What you should do:
Transcribe the records that follow, keeping every word as it stands.

Available data:
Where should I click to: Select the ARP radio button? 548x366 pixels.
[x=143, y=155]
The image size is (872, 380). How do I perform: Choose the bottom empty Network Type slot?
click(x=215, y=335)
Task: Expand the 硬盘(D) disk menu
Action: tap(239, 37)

Output below:
Where should I click to: Select the ARP radio button? 548x366 pixels.
[x=143, y=155]
The image size is (872, 380). How do I perform: Choose the bottom empty Network Type slot?
click(x=215, y=335)
Task: Expand the 硬盘(D) disk menu
Action: tap(239, 37)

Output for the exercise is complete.